* **EXTRAIT DU DOCUMENT**
------------------------

Pendant quelque sept décennies, après la fin de la Seconde Guerre mondiale, les principes de la stratégie de sécurité du Japon semblaient simples. Ce pays avait payé cher la folie d’un impérialisme malavisé : sa colonne vertébrale brisée par la première utilisation d’armes nucléaires en temps de guerre, le fier monarque du Trône du Chrysanthème avait dû demander une reddition inconditionnelle.

Les vainqueurs américains, sous la direction du général Douglas MacArthur, commandant suprême des puissances alliées, ont maintenu l’empereur dans son rôle. Ils assuraient ainsi la stabilité d’un pays dévasté. Et avec une constitution entièrement nouvelle, les États-Unis ont fait en sorte que le nouveau Japon ait à la fois une monarchie constitutionnelle et une démocratie libérale moderne.

Adieu au pacifisme !

La disposition la plus importante et la plus inhabituelle de la Constitution, qui n’a pas été modifiée jusqu’à aujourd’hui, est l’article 9 : “Aspirant sincèrement à une paix internationale fondée sur la justice et l’ordre, le peuple japonais renonce à jamais à la guerre comme droit souverain de la nation et à la menace ou à l’usage de la force comme moyen de régler les différends internationaux.”

“Afin d’atteindre le but du paragraphe précédent, les forces terrestres, maritimes et aériennes, ainsi que les autres potentiels de guerre, ne seront jamais maintenus”, poursuit l’article. “Le droit de belligérance de l’État ne sera pas reconnu”.

------------------------

* **ENREGISTREMENTS FOURNIS**
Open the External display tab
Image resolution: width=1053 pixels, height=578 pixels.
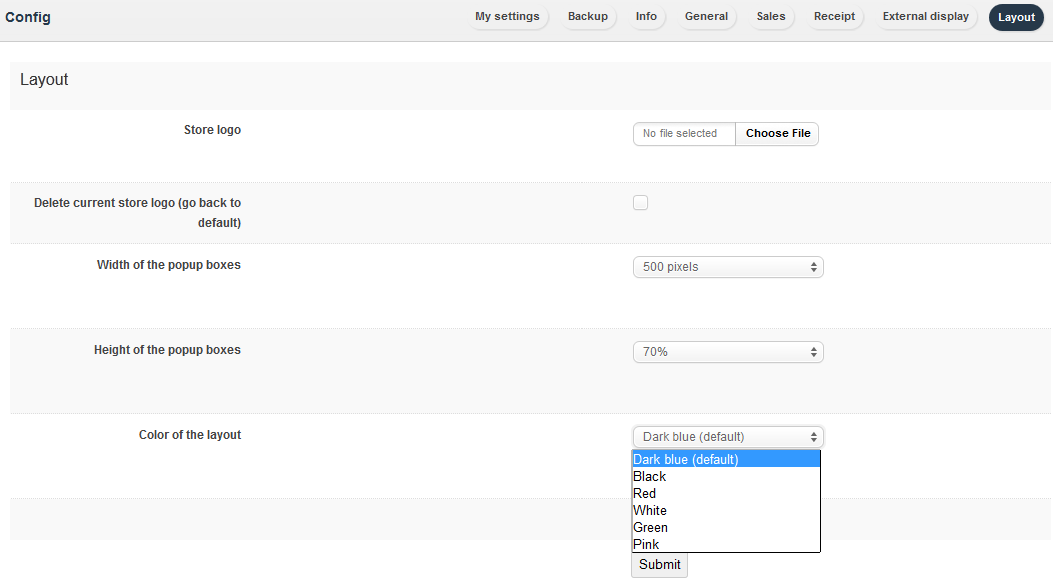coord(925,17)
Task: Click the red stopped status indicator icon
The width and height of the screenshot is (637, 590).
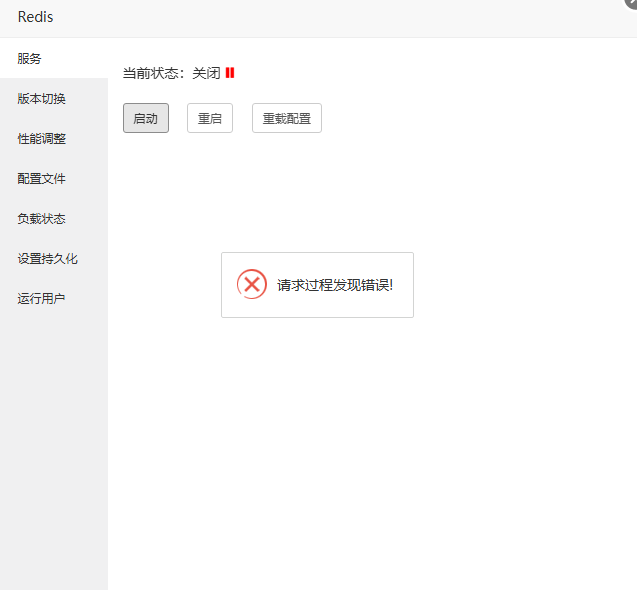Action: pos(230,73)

------------------------

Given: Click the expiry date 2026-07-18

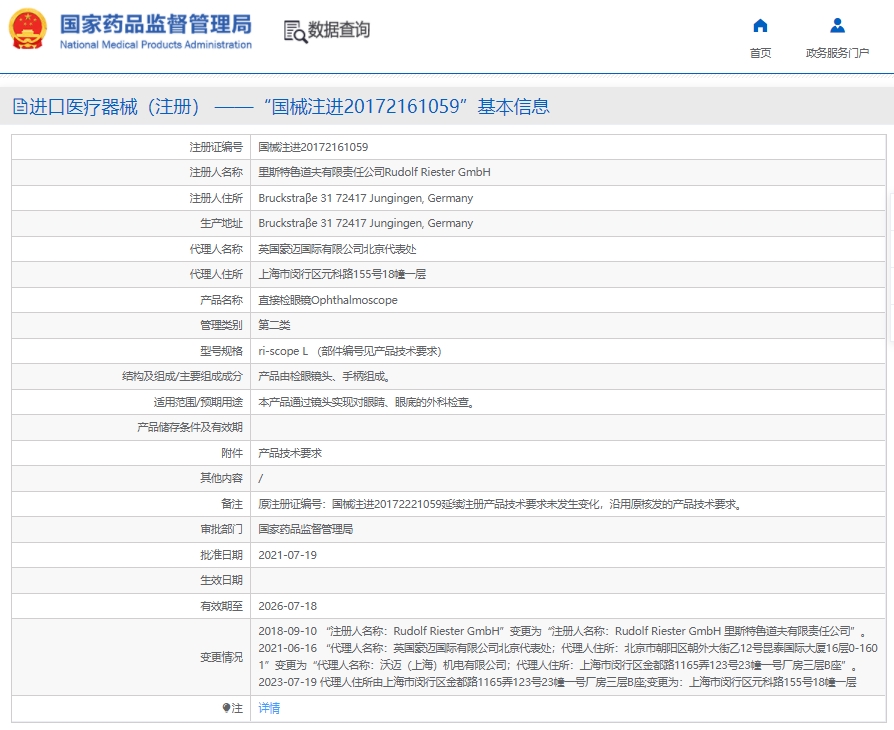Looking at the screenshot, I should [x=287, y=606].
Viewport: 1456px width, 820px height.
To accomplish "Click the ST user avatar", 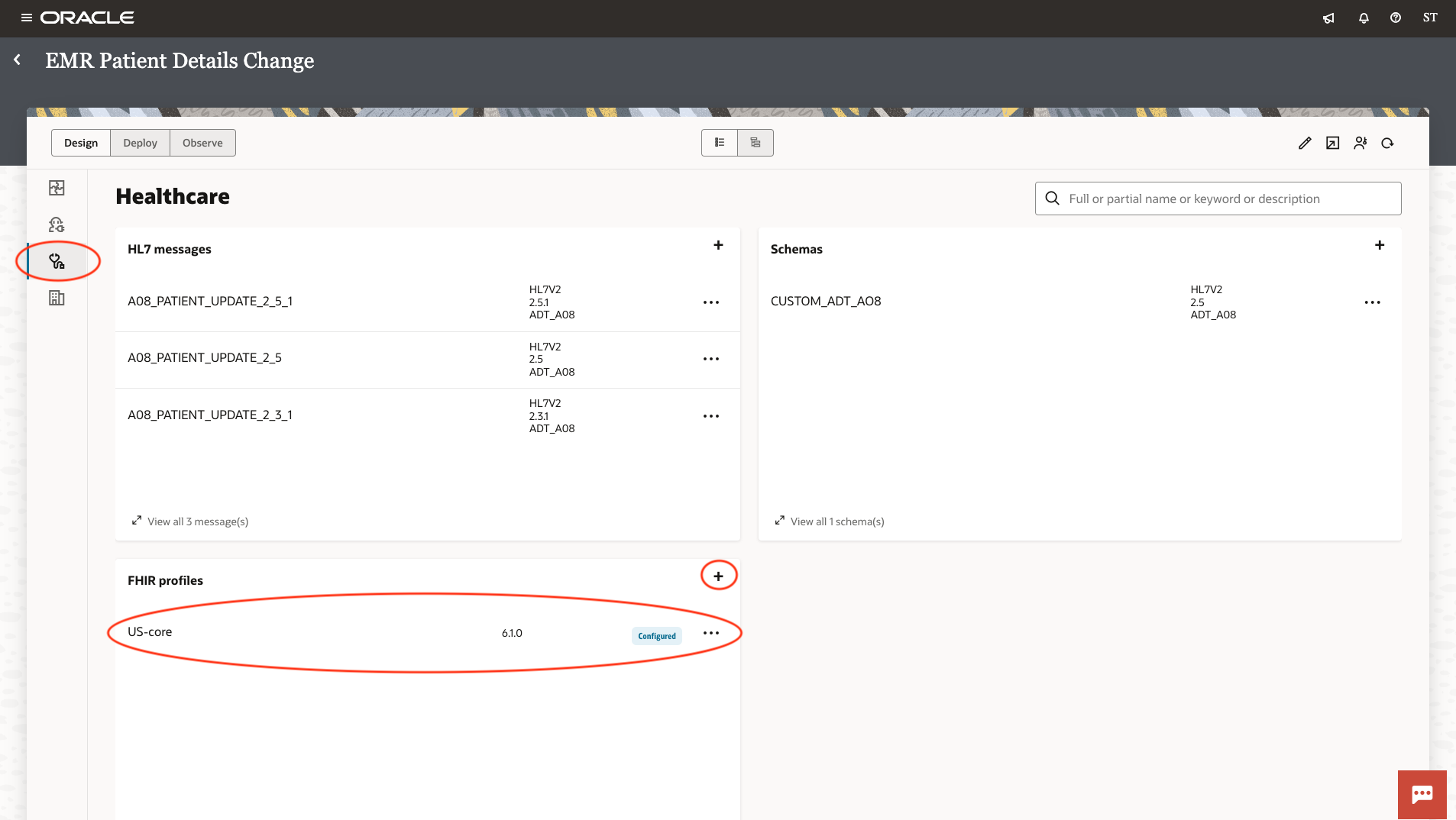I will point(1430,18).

------------------------

* **CONSIGNE**
Modifiez le passage de l'extrait sur la sécurité du Japon qui s'ouvre sur les mots contenant "Pendant quelque sept" et se ferme sur "au pacifisme !", en y remplaçant "dévasté" par "ruiné". Les enregistrements n'ont aucun rapport avec l'extrait.

* **SOLUTION RÉDIGÉE**
Pendant quelque sept décennies, après la fin de la Seconde Guerre mondiale, les principes de la stratégie de sécurité du Japon semblaient simples. Ce pays avait payé cher la folie d’un impérialisme malavisé : sa colonne vertébrale brisée par la première utilisation d’armes nucléaires en temps de guerre, le fier monarque du Trône du Chrysanthème avait dû demander une reddition inconditionnelle.

Les vainqueurs américains, sous la direction du général Douglas MacArthur, commandant suprême des puissances alliées, ont maintenu l’empereur dans son rôle. Ils assuraient ainsi la stabilité d’un pays ruiné. Et avec une constitution entièrement nouvelle, les États-Unis ont fait en sorte que le nouveau Japon ait à la fois une monarchie constitutionnelle et une démocratie libérale moderne.

Adieu au pacifisme !